• **What you should do**
Copy the data exactly. Leave nothing out.

• **Information**
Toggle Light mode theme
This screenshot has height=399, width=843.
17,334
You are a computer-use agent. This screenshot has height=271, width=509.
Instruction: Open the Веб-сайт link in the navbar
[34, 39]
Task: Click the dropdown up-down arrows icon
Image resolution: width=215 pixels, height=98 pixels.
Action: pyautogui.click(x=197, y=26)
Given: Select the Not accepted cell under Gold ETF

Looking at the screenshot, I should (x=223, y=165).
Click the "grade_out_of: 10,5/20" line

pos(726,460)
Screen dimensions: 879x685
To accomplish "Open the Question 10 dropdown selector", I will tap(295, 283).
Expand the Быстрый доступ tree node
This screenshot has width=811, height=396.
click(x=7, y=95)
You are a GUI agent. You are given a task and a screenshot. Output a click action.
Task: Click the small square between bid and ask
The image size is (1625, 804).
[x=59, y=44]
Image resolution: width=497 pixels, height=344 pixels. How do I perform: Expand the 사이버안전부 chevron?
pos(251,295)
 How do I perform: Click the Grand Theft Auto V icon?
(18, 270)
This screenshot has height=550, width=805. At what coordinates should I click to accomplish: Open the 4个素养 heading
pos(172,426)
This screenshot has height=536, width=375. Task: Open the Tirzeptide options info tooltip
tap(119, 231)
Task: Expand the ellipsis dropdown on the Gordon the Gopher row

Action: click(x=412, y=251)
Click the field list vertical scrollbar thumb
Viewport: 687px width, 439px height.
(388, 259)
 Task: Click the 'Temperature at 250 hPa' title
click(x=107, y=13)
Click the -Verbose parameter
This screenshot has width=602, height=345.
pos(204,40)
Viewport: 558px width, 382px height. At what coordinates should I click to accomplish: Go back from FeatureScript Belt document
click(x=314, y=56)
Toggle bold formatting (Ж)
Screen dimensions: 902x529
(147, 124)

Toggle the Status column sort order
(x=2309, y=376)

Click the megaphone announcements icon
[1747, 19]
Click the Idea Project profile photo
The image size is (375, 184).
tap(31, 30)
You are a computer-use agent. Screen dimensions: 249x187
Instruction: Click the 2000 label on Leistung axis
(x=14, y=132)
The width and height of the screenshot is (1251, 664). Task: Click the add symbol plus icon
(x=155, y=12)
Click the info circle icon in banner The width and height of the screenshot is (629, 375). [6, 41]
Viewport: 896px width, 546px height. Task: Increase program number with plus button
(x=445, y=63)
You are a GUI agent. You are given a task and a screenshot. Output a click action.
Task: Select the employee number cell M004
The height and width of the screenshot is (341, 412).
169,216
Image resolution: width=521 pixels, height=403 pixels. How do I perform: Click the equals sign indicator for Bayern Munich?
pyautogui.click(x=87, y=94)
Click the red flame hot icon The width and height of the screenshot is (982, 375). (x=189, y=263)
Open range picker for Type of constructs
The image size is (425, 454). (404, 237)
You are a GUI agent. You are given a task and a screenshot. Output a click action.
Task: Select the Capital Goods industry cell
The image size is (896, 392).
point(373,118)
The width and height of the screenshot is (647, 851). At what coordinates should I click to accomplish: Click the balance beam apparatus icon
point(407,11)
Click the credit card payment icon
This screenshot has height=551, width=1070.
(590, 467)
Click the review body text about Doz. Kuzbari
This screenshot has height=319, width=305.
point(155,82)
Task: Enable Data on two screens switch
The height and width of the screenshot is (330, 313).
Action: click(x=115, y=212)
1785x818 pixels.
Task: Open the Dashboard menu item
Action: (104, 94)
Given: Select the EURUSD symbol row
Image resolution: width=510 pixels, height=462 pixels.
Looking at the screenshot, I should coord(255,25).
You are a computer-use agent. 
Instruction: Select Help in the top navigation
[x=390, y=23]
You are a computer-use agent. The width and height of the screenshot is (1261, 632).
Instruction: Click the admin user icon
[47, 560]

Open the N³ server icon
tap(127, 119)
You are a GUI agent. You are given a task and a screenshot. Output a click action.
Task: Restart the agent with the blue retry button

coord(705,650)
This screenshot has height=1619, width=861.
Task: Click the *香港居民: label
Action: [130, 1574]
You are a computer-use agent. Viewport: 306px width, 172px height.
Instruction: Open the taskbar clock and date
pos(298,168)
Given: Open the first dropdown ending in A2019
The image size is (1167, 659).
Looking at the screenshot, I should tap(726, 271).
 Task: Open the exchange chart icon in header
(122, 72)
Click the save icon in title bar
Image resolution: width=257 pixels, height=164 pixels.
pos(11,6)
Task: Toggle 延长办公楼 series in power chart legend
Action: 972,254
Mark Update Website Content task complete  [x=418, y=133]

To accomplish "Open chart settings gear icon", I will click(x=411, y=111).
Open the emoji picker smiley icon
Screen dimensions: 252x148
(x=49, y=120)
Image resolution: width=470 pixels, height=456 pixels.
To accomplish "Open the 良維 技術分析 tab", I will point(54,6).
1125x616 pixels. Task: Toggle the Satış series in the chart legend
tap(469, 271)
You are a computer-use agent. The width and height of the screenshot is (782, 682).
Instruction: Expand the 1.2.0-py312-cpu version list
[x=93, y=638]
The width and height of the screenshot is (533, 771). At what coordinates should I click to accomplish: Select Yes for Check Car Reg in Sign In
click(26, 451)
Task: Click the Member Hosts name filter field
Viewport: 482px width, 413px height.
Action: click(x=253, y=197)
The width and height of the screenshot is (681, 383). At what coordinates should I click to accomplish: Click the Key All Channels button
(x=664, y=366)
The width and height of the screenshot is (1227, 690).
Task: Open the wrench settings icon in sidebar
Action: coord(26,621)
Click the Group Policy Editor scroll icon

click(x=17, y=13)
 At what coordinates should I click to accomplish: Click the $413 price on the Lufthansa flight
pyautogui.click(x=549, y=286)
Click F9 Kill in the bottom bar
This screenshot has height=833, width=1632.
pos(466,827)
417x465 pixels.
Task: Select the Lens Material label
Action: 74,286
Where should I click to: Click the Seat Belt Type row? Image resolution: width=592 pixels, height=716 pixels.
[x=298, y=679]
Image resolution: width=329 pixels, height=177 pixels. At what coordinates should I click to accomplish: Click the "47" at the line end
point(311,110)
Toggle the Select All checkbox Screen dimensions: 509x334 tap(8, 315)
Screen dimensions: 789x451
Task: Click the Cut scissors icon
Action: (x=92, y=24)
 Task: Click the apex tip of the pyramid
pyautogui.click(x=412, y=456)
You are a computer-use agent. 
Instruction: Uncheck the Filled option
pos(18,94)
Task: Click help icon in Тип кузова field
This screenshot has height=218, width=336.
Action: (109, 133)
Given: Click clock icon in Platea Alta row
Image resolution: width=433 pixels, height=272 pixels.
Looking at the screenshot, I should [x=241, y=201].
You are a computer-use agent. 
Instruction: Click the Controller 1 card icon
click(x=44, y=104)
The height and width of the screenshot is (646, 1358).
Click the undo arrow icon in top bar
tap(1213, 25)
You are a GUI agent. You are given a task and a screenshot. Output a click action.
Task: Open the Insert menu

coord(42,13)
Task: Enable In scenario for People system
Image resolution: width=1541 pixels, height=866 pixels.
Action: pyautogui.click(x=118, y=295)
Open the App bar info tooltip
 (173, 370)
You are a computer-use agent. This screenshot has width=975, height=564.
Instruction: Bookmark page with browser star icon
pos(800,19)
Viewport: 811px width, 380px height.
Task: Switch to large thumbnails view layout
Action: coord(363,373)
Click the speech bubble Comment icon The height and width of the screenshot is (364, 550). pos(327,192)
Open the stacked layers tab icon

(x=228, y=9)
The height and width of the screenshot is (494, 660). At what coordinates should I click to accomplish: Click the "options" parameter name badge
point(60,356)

• **Written response**
Toggle Light mode theme
This screenshot has height=399, width=843.
17,334
You are a computer-use agent. This screenshot has height=271, width=509.
Instruction: Open the Веб-сайт link in the navbar
[34, 39]
Task: Click the dropdown up-down arrows icon
Image resolution: width=215 pixels, height=98 pixels.
Action: pyautogui.click(x=197, y=26)
Given: Select the Not accepted cell under Gold ETF

Looking at the screenshot, I should (x=223, y=165).
Click the "grade_out_of: 10,5/20" line

pos(726,460)
Screen dimensions: 879x685
To accomplish "Open the Question 10 dropdown selector", I will tap(295, 283).
Expand the Быстрый доступ tree node
This screenshot has width=811, height=396.
click(x=7, y=95)
You are a GUI agent. You are given a task and a screenshot. Output a click action.
Task: Click the small square between bid and ask
The image size is (1625, 804).
[x=59, y=44]
Image resolution: width=497 pixels, height=344 pixels. How do I perform: Expand the 사이버안전부 chevron?
pos(251,295)
 How do I perform: Click the Grand Theft Auto V icon?
(18, 270)
This screenshot has height=550, width=805. At what coordinates should I click to accomplish: Open the 4个素养 heading
pos(172,426)
This screenshot has height=536, width=375. Task: Open the Tirzeptide options info tooltip
tap(119, 231)
Task: Expand the ellipsis dropdown on the Gordon the Gopher row

Action: click(x=412, y=251)
Click the field list vertical scrollbar thumb
Viewport: 687px width, 439px height.
(388, 259)
 Task: Click the 'Temperature at 250 hPa' title
click(x=107, y=13)
Click the -Verbose parameter
This screenshot has width=602, height=345.
pos(204,40)
Viewport: 558px width, 382px height. At what coordinates should I click to accomplish: Go back from FeatureScript Belt document
click(x=314, y=56)
Toggle bold formatting (Ж)
Screen dimensions: 902x529
(147, 124)

Toggle the Status column sort order
(x=2309, y=376)

Click the megaphone announcements icon
[1747, 19]
Click the Idea Project profile photo
The image size is (375, 184).
tap(31, 30)
You are a computer-use agent. Screen dimensions: 249x187
Instruction: Click the 2000 label on Leistung axis
(x=14, y=132)
The width and height of the screenshot is (1251, 664). Task: Click the add symbol plus icon
(x=155, y=12)
Click the info circle icon in banner The width and height of the screenshot is (629, 375). [6, 41]
Viewport: 896px width, 546px height. Task: Increase program number with plus button
(x=445, y=63)
You are a GUI agent. You are given a task and a screenshot. Output a click action.
Task: Select the employee number cell M004
The height and width of the screenshot is (341, 412).
169,216
Image resolution: width=521 pixels, height=403 pixels. How do I perform: Click the equals sign indicator for Bayern Munich?
pyautogui.click(x=87, y=94)
Click the red flame hot icon The width and height of the screenshot is (982, 375). (x=189, y=263)
Open range picker for Type of constructs
The image size is (425, 454). (404, 237)
You are a GUI agent. You are given a task and a screenshot. Output a click action.
Task: Select the Capital Goods industry cell
The image size is (896, 392).
point(373,118)
The width and height of the screenshot is (647, 851). At what coordinates should I click to accomplish: Click the balance beam apparatus icon
point(407,11)
Click the credit card payment icon
This screenshot has height=551, width=1070.
(590, 467)
Click the review body text about Doz. Kuzbari
This screenshot has height=319, width=305.
point(155,82)
Task: Enable Data on two screens switch
The height and width of the screenshot is (330, 313).
Action: click(x=115, y=212)
1785x818 pixels.
Task: Open the Dashboard menu item
Action: (104, 94)
Given: Select the EURUSD symbol row
Image resolution: width=510 pixels, height=462 pixels.
Looking at the screenshot, I should coord(255,25).
You are a computer-use agent. 
Instruction: Select Help in the top navigation
[x=390, y=23]
You are a computer-use agent. The width and height of the screenshot is (1261, 632).
Instruction: Click the admin user icon
[47, 560]

Open the N³ server icon
tap(127, 119)
You are a GUI agent. You are given a task and a screenshot. Output a click action.
Task: Restart the agent with the blue retry button

coord(705,650)
This screenshot has height=1619, width=861.
Task: Click the *香港居民: label
Action: [130, 1574]
You are a computer-use agent. Viewport: 306px width, 172px height.
Instruction: Open the taskbar clock and date
pos(298,168)
Given: Open the first dropdown ending in A2019
The image size is (1167, 659).
Looking at the screenshot, I should tap(726, 271).
 Task: Open the exchange chart icon in header
(122, 72)
Click the save icon in title bar
Image resolution: width=257 pixels, height=164 pixels.
pos(11,6)
Task: Toggle 延长办公楼 series in power chart legend
Action: 972,254
Mark Update Website Content task complete  [x=418, y=133]

To accomplish "Open chart settings gear icon", I will click(x=411, y=111).
Open the emoji picker smiley icon
Screen dimensions: 252x148
(x=49, y=120)
Image resolution: width=470 pixels, height=456 pixels.
To accomplish "Open the 良維 技術分析 tab", I will point(54,6).
1125x616 pixels. Task: Toggle the Satış series in the chart legend
tap(469, 271)
You are a computer-use agent. The width and height of the screenshot is (782, 682).
Instruction: Expand the 1.2.0-py312-cpu version list
[x=93, y=638]
The width and height of the screenshot is (533, 771). At what coordinates should I click to accomplish: Select Yes for Check Car Reg in Sign In
click(26, 451)
Task: Click the Member Hosts name filter field
Viewport: 482px width, 413px height.
Action: click(x=253, y=197)
The width and height of the screenshot is (681, 383). At what coordinates should I click to accomplish: Click the Key All Channels button
(x=664, y=366)
The width and height of the screenshot is (1227, 690).
Task: Open the wrench settings icon in sidebar
Action: coord(26,621)
Click the Group Policy Editor scroll icon

click(x=17, y=13)
 At what coordinates should I click to accomplish: Click the $413 price on the Lufthansa flight
pyautogui.click(x=549, y=286)
Click F9 Kill in the bottom bar
This screenshot has height=833, width=1632.
pos(466,827)
417x465 pixels.
Task: Select the Lens Material label
Action: 74,286
Where should I click to: Click the Seat Belt Type row? Image resolution: width=592 pixels, height=716 pixels.
[x=298, y=679]
Image resolution: width=329 pixels, height=177 pixels. At what coordinates should I click to accomplish: Click the "47" at the line end
point(311,110)
Toggle the Select All checkbox Screen dimensions: 509x334 tap(8, 315)
Screen dimensions: 789x451
Task: Click the Cut scissors icon
Action: (x=92, y=24)
 Task: Click the apex tip of the pyramid
pyautogui.click(x=412, y=456)
You are a computer-use agent. 
Instruction: Uncheck the Filled option
pos(18,94)
Task: Click help icon in Тип кузова field
This screenshot has height=218, width=336.
Action: (109, 133)
Given: Click clock icon in Platea Alta row
Image resolution: width=433 pixels, height=272 pixels.
Looking at the screenshot, I should [x=241, y=201].
You are a computer-use agent. 
Instruction: Click the Controller 1 card icon
click(x=44, y=104)
The height and width of the screenshot is (646, 1358).
Click the undo arrow icon in top bar
tap(1213, 25)
You are a GUI agent. You are given a task and a screenshot. Output a click action.
Task: Open the Insert menu

coord(42,13)
Task: Enable In scenario for People system
Image resolution: width=1541 pixels, height=866 pixels.
Action: pyautogui.click(x=118, y=295)
Open the App bar info tooltip
 (173, 370)
You are a computer-use agent. This screenshot has width=975, height=564.
Instruction: Bookmark page with browser star icon
pos(800,19)
Viewport: 811px width, 380px height.
Task: Switch to large thumbnails view layout
Action: coord(363,373)
Click the speech bubble Comment icon The height and width of the screenshot is (364, 550). pos(327,192)
Open the stacked layers tab icon

(x=228, y=9)
The height and width of the screenshot is (494, 660). At what coordinates should I click to accomplish: Click the "options" parameter name badge
point(60,356)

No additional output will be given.